The data
▬▬▬▬▬▬▬▬▬▬

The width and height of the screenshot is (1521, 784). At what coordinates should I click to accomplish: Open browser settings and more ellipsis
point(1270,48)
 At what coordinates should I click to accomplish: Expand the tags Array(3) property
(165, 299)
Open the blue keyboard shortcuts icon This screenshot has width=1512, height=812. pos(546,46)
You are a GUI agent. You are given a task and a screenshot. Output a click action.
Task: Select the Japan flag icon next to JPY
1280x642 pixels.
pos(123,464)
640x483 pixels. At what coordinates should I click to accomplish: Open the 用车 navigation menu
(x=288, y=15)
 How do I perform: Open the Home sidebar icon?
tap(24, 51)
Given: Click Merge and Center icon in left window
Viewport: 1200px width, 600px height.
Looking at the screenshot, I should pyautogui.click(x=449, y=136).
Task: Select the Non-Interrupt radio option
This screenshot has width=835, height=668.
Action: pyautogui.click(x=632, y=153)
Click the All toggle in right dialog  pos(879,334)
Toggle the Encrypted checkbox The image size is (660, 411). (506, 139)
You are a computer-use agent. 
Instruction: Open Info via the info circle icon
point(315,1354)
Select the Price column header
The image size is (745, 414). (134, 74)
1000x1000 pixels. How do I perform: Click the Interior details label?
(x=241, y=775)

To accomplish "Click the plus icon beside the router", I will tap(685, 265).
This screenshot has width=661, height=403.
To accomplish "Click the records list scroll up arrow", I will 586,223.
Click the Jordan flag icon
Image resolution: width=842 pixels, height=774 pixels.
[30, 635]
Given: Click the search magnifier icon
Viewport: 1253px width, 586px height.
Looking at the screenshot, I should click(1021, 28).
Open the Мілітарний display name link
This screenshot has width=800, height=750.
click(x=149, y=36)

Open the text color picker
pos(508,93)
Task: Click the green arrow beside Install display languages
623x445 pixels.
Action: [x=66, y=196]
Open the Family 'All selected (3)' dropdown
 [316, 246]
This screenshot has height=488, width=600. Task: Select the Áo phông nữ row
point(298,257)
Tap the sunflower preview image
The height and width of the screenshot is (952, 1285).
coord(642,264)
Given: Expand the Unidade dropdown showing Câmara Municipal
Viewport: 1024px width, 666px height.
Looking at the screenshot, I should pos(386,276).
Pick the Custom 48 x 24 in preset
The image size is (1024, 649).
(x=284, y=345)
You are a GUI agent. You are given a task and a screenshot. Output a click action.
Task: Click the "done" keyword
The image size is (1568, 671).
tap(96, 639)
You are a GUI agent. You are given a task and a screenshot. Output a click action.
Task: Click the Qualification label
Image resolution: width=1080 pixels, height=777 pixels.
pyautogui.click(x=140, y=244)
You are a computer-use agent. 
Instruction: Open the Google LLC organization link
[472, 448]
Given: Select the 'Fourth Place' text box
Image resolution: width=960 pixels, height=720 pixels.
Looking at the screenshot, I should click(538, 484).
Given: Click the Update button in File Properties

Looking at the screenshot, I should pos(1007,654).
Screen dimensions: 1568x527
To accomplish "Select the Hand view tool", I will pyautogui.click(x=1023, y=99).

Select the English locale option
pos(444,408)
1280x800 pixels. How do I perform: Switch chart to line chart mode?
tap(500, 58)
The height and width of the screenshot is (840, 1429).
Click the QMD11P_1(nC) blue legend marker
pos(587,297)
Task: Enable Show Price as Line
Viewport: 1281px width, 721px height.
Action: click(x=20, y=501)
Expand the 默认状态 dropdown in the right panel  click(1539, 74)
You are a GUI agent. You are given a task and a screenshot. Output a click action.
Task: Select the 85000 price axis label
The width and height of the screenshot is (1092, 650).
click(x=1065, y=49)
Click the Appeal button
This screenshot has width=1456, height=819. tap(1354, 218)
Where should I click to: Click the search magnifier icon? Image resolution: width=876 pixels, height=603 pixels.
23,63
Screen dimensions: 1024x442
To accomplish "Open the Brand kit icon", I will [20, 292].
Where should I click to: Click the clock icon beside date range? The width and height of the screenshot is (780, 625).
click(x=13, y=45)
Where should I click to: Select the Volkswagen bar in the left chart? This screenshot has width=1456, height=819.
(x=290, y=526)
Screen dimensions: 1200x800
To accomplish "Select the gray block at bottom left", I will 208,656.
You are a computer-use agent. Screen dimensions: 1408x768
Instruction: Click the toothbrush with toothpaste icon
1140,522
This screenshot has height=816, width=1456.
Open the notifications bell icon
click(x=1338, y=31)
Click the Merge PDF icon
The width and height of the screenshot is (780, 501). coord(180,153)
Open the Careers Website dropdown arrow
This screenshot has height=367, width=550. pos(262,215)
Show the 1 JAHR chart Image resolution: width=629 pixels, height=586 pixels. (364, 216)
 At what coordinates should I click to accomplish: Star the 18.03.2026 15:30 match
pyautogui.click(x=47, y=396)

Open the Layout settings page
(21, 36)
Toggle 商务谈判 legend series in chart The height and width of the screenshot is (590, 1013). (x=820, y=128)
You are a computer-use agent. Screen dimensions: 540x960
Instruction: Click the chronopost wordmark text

▬▬▬▬▬▬▬▬▬▬

Problem statement
Every record above needs to be repeated word for word.

Written response
The width and height of the screenshot is (1521, 784). At what coordinates should I click to accomplish: Open browser settings and more ellipsis
point(1270,48)
 At what coordinates should I click to accomplish: Expand the tags Array(3) property
(165, 299)
Open the blue keyboard shortcuts icon This screenshot has width=1512, height=812. pos(546,46)
You are a GUI agent. You are given a task and a screenshot. Output a click action.
Task: Select the Japan flag icon next to JPY
1280x642 pixels.
pos(123,464)
640x483 pixels. At what coordinates should I click to accomplish: Open the 用车 navigation menu
(x=288, y=15)
 How do I perform: Open the Home sidebar icon?
tap(24, 51)
Given: Click Merge and Center icon in left window
Viewport: 1200px width, 600px height.
Looking at the screenshot, I should pyautogui.click(x=449, y=136).
Task: Select the Non-Interrupt radio option
This screenshot has width=835, height=668.
Action: pyautogui.click(x=632, y=153)
Click the All toggle in right dialog  pos(879,334)
Toggle the Encrypted checkbox The image size is (660, 411). (506, 139)
You are a computer-use agent. 
Instruction: Open Info via the info circle icon
point(315,1354)
Select the Price column header
The image size is (745, 414). (134, 74)
1000x1000 pixels. How do I perform: Click the Interior details label?
(x=241, y=775)

To accomplish "Click the plus icon beside the router", I will tap(685, 265).
This screenshot has width=661, height=403.
To accomplish "Click the records list scroll up arrow", I will 586,223.
Click the Jordan flag icon
Image resolution: width=842 pixels, height=774 pixels.
[30, 635]
Given: Click the search magnifier icon
Viewport: 1253px width, 586px height.
Looking at the screenshot, I should click(1021, 28).
Open the Мілітарний display name link
This screenshot has width=800, height=750.
click(x=149, y=36)

Open the text color picker
pos(508,93)
Task: Click the green arrow beside Install display languages
623x445 pixels.
Action: [x=66, y=196]
Open the Family 'All selected (3)' dropdown
 [316, 246]
This screenshot has height=488, width=600. Task: Select the Áo phông nữ row
point(298,257)
Tap the sunflower preview image
The height and width of the screenshot is (952, 1285).
coord(642,264)
Given: Expand the Unidade dropdown showing Câmara Municipal
Viewport: 1024px width, 666px height.
Looking at the screenshot, I should pos(386,276).
Pick the Custom 48 x 24 in preset
The image size is (1024, 649).
(x=284, y=345)
You are a GUI agent. You are given a task and a screenshot. Output a click action.
Task: Click the "done" keyword
The image size is (1568, 671).
tap(96, 639)
You are a GUI agent. You are given a task and a screenshot. Output a click action.
Task: Click the Qualification label
Image resolution: width=1080 pixels, height=777 pixels.
pyautogui.click(x=140, y=244)
You are a computer-use agent. 
Instruction: Open the Google LLC organization link
[472, 448]
Given: Select the 'Fourth Place' text box
Image resolution: width=960 pixels, height=720 pixels.
Looking at the screenshot, I should click(538, 484).
Given: Click the Update button in File Properties

Looking at the screenshot, I should pos(1007,654).
Screen dimensions: 1568x527
To accomplish "Select the Hand view tool", I will pyautogui.click(x=1023, y=99).

Select the English locale option
pos(444,408)
1280x800 pixels. How do I perform: Switch chart to line chart mode?
tap(500, 58)
The height and width of the screenshot is (840, 1429).
Click the QMD11P_1(nC) blue legend marker
pos(587,297)
Task: Enable Show Price as Line
Viewport: 1281px width, 721px height.
Action: click(x=20, y=501)
Expand the 默认状态 dropdown in the right panel  click(1539, 74)
You are a GUI agent. You are given a task and a screenshot. Output a click action.
Task: Select the 85000 price axis label
The width and height of the screenshot is (1092, 650).
click(x=1065, y=49)
Click the Appeal button
This screenshot has width=1456, height=819. tap(1354, 218)
Where should I click to: Click the search magnifier icon? Image resolution: width=876 pixels, height=603 pixels.
23,63
Screen dimensions: 1024x442
To accomplish "Open the Brand kit icon", I will [20, 292].
Where should I click to: Click the clock icon beside date range? The width and height of the screenshot is (780, 625).
click(x=13, y=45)
Where should I click to: Select the Volkswagen bar in the left chart? This screenshot has width=1456, height=819.
(x=290, y=526)
Screen dimensions: 1200x800
To accomplish "Select the gray block at bottom left", I will 208,656.
You are a computer-use agent. Screen dimensions: 1408x768
Instruction: Click the toothbrush with toothpaste icon
1140,522
This screenshot has height=816, width=1456.
Open the notifications bell icon
click(x=1338, y=31)
Click the Merge PDF icon
The width and height of the screenshot is (780, 501). coord(180,153)
Open the Careers Website dropdown arrow
This screenshot has height=367, width=550. pos(262,215)
Show the 1 JAHR chart Image resolution: width=629 pixels, height=586 pixels. (364, 216)
 At what coordinates should I click to accomplish: Star the 18.03.2026 15:30 match
pyautogui.click(x=47, y=396)

Open the Layout settings page
(21, 36)
Toggle 商务谈判 legend series in chart The height and width of the screenshot is (590, 1013). (x=820, y=128)
You are a computer-use agent. Screen dimensions: 540x960
Instruction: Click the chronopost wordmark text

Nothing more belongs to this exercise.